On le sait, la SALLE 101 (que louée soit son nom jusque dans les hautes sphères de sa mère) n'a pas de vocation bédéiste, mais s'autorise çà et là quelques digressions bullesques. "Quartiers lointains" fait partie de ces oeuvres qui transgressent le genre et rapproche le dessin de la littérature. CQFD.

Publié en deux tomes chez Casterman dans un format qui rapelle justement le livre, "Quartiers lointains" est une oeuvre majeure, touchante et drôle. Dessinée et scénarisée en solo par Jirô Taniguchi (dont on apprécie également "L'homme qui marche" chez le même éditeur), l'histoire est comparable à ce qu'on a pu voir dans "l'échange" de Brennert, "Replay" de Grimwood ou encore (mais dans un registre qui n'a rien de fantastique) "L'homme qui voulait vivre sa vie" de Douglas Kennedy: Celle d'un homme d'âge mûr, avec ses choix, ses erreurs et ses regrets, confronté brutalement à une deuxième chance. De fait, il s'agit d'un homme de 48 ans, qui retrouvre par hasard le chemin de sa ville natale, après une nuit de cuite. Réveillé dans le corps qu'il avait à l'âge de 14 ans et projeté en arrière, il conserve sa vision lucide d'un homme de 48 ans, mais peut désormais orienter différemment son "passé" et comprendre enfin pourquoi son père a abandonné sa famille en ce début d'été.

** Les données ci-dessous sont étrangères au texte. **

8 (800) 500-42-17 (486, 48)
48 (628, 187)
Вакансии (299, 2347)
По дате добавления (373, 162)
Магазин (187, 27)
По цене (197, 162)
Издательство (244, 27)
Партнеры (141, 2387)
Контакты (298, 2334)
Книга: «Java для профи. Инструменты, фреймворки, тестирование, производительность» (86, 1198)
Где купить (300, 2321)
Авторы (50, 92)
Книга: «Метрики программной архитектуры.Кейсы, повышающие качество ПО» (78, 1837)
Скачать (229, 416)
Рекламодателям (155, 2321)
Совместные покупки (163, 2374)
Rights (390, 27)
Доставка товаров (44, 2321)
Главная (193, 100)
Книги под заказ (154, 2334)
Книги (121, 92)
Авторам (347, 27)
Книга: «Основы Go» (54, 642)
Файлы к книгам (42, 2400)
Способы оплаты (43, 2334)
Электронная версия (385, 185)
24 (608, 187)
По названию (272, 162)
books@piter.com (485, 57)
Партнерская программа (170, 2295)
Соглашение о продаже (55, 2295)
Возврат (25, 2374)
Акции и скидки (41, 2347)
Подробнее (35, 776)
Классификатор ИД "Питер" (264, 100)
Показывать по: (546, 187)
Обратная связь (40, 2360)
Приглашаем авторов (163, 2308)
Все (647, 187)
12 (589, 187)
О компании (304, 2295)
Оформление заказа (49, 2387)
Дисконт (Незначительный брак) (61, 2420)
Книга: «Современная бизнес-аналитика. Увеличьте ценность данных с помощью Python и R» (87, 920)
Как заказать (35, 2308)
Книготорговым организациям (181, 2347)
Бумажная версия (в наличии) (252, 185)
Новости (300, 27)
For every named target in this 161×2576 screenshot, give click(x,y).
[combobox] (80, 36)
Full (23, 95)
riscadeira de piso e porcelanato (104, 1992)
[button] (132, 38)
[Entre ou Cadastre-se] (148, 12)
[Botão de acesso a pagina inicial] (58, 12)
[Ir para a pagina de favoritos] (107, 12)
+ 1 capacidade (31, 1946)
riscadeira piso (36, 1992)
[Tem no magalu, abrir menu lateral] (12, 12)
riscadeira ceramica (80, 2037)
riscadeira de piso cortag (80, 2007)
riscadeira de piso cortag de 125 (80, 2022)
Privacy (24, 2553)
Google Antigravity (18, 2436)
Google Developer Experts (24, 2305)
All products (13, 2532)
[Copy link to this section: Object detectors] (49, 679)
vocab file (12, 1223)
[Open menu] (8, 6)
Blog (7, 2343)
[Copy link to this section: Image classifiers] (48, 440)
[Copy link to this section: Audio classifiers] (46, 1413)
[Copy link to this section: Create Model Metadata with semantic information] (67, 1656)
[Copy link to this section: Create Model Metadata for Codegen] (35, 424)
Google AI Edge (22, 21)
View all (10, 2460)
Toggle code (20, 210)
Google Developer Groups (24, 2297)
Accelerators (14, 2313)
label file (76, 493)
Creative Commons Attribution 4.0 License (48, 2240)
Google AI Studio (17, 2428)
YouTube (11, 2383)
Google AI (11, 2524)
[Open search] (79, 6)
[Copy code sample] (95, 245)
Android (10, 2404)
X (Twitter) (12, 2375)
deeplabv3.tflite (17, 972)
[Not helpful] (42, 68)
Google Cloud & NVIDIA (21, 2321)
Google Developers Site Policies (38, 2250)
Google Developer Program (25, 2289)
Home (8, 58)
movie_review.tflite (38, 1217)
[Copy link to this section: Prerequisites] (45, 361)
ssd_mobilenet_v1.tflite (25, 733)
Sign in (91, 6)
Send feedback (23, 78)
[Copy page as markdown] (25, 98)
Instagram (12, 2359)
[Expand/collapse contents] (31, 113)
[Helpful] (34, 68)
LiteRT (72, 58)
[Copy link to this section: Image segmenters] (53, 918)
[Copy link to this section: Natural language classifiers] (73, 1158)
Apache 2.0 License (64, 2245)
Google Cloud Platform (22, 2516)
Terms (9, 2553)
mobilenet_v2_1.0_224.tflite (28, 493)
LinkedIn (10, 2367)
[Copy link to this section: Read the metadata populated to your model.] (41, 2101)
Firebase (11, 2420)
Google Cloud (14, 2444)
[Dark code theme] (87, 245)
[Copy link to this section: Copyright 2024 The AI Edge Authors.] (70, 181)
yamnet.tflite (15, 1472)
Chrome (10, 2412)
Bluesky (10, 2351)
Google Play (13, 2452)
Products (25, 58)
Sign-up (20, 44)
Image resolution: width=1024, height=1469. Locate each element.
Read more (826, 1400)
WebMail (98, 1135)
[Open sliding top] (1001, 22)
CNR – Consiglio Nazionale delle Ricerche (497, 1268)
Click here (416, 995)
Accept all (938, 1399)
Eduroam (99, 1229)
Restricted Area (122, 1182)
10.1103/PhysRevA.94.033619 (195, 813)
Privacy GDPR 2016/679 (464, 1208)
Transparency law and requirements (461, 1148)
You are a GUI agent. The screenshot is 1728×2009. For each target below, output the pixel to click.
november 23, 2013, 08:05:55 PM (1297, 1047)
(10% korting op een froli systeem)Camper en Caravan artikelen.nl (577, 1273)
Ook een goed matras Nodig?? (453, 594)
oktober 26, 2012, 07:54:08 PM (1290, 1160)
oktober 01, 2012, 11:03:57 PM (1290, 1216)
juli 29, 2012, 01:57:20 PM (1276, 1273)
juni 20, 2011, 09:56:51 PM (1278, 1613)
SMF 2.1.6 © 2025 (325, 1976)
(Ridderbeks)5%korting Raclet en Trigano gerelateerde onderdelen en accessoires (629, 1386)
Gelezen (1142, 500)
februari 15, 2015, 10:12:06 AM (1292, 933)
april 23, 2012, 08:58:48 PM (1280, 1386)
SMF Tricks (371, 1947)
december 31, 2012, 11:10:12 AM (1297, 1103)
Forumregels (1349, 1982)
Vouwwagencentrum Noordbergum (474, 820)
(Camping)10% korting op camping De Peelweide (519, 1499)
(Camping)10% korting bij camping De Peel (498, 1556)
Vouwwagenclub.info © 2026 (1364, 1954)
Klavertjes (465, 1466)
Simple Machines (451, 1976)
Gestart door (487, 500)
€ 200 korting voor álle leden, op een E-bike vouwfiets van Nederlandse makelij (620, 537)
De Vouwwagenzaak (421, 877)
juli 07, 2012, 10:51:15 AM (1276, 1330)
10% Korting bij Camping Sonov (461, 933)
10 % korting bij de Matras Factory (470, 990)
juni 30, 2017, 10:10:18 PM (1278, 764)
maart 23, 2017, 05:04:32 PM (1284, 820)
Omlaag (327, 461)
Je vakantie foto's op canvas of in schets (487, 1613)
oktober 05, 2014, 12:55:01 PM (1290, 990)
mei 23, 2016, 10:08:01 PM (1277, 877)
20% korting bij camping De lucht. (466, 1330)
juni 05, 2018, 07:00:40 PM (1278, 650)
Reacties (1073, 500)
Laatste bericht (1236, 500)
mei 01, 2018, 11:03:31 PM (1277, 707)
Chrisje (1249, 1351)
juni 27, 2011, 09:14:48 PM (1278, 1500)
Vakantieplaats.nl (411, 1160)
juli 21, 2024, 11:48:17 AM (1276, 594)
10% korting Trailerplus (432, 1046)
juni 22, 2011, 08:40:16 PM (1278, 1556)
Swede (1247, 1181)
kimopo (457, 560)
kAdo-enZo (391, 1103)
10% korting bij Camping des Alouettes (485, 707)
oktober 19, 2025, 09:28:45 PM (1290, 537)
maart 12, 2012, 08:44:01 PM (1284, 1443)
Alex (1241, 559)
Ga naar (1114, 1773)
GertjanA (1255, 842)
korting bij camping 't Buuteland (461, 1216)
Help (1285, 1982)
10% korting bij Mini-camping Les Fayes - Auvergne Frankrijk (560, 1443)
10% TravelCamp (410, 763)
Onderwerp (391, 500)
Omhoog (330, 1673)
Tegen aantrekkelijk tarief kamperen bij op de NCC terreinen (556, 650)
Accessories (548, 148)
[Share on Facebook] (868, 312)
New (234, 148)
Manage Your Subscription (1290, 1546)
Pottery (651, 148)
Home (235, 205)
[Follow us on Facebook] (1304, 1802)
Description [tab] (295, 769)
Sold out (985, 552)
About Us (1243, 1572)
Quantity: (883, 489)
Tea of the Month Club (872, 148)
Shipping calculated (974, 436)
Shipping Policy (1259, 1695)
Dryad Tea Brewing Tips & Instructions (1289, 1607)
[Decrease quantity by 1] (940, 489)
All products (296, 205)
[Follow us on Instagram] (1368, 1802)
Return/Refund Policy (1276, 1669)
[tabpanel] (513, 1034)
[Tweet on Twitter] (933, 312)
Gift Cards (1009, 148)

L'exercice est difficile, car souvent niais, mais Taniguchi se sort magistralement de l'exercice. A la manière de Brennert, le propos est tragique, fataliste et triste, mais paradoxalement joyeux, gai et porteur d'espoir. Car à ne pas faire les mêmes erreurs, on s'amméliore forcément, on apaise ses vieux démons et on oublie ses regrets.

Une grande bédé, donc, à mettre entre toutes les mains, qui confirme l'immense talent de la "bulle" japonaise, longtemps cantonnée aux conneries robotisées et qu'un public hexagonal émerveillé commence aujourd'hui à découvrir.